PAGE TEXT:
────────────────────

The following subsections discuss what problems emerge as you evolve the application: you'll run into problems with both scalability and complexity.

Scaling with a queue

As the traffic to your application is growing, you got a lot of "Timeout error on inserting to the database" error, since the database can't keep up with the load, so write requests to increment pageviews are timing out.

Instead of having the web server hit the database directly, you insert a queue between the web server and the database. Whenever you receive a new pageview, that event is added to the queue. You then create a worker process that reads 100 events at a time off the queue, and batches them into a single database update. This is illustrated in the figure below:

Figure 1.2 Batching updates with queue and worker

This scheme resolves the timeout issues you were getting. If the database ever gets overloaded again, the queue will just get bigger instead of timing out to the web server and potentially losing data.

Scaling by sharding the database

As your application continues to get more and more popular, and again the database gets overloaded. Your worker can't keep up with the writes; adding more workers to parallelize the updates doesn't help; the database is clearly the bottleneck.

The approach is to use multiple database servers and spread the table across all the servers. Each server will have a subset of the data for the table. This is known as horizontal partitioning or sharding. This technique spreads the write load across multiple machines.

────────────────────

EXERCISE: Continue the passage on scaling a pageview application's database, starting after its last sentence.

DATASET EXTRACT:
────────────────────

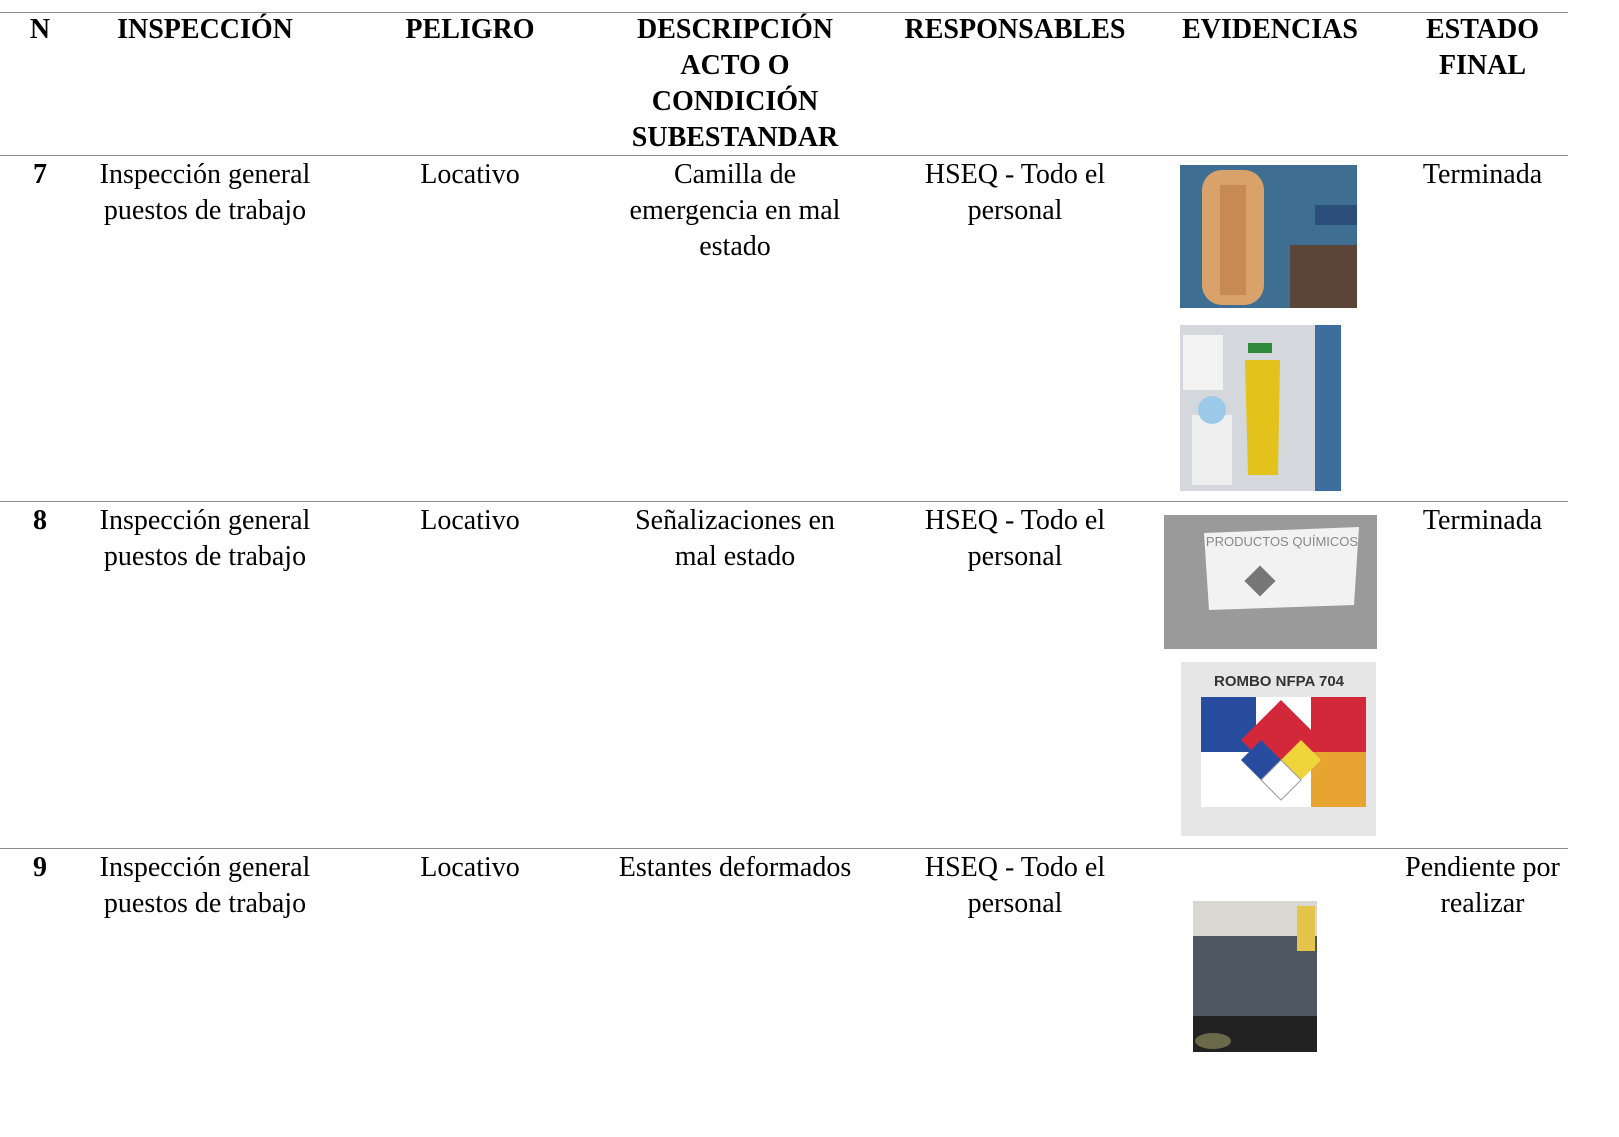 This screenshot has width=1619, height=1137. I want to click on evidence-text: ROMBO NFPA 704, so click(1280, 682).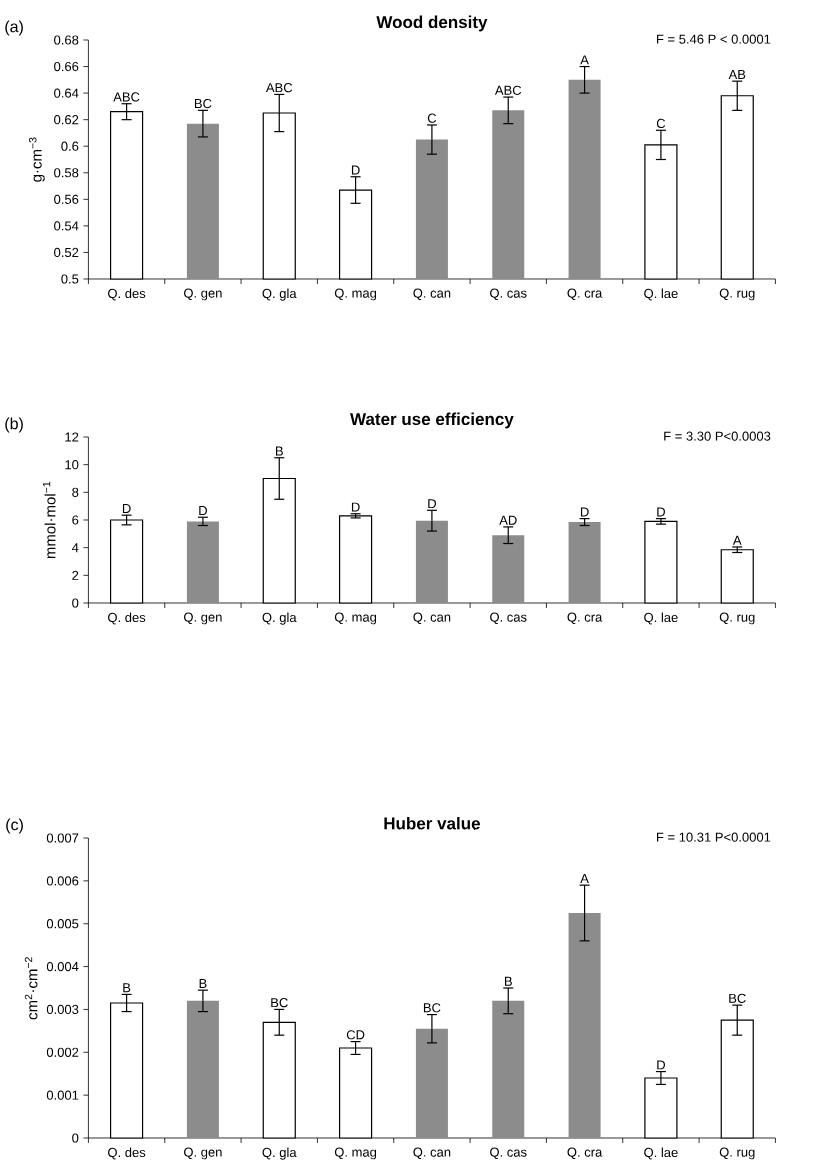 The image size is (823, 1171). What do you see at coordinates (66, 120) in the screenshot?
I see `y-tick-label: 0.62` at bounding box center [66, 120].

────────────────────

WRITTEN ANSWER:
The sharding technique you use is to choose the shard for each key by taking the hash of the key modded by the number of shards. Mapping keys to shards using a hash function causes the keys to be uniformly distributed across the shards. You do the following:

  1. Write a script to map over all the rows in your single database instance, and split the data into four shards. Since it takes a while to run this script, you turn off the worker that increments pageviews to avoid losing increments during the transition.
  2. Wrap a library around database-handling code that reads the number of shards from a configuration file, and redeploy all of your application code, since all application code needs to know how to find the shard for each key. You have to modify your top-100-URLs query to get the top 100 URLs from each shard and merge those together for the global top 100 URLs.

As the application gets more popular, you keep having to reshard the database into more shards to keep up with the write load:

Fault-tolerance issues begin

With so many shards, it becomes a frequent occurrence for the disk on one of the database machines to go bad. That portion of the data is unavailable while that machine is down. You do a couple of things to address this:

Corruption issues

You accidentally deploy a bug to production that increments the number of pageviews by two, instead of by one, for every URL and you don't notice until 24 hours later, but by then the damage is done. Your weekly backups don't help because there's no way of knowing which data got corrupted. After all this work trying to make your system scalable and tolerant of machine failures, your system has no resilience to a human making a mistake.

What went wrong?

As the application evolved, the system continued to get more and more complex: queues, shards, replicas, resharding scripts, etc. Developing applications on the data requires a lot more than just knowing the database schema; your code needs to know how to talk to the right shards, and if you make a mistake, there's nothing preventing you from reading from or writing to the wrong shard.

One problem is that your database is not self-aware of its distributed nature, so it can't help you deal with shards, replication, and distributed queries. All that complexity got pushed to you both in operating the database and developing the application code.

However, the worst problem is that the system is not engineered for human mistakes. As the system keeps getting more complex, it is more likely that a mistake will be made:

How will Big Data techniques help?

The Big Data techniques to be discussed address these scalability and complexity issues in dramatically:

  1. The databases and computation systems for Big Data are aware of their distributed nature. Sharding and replication are handled for you.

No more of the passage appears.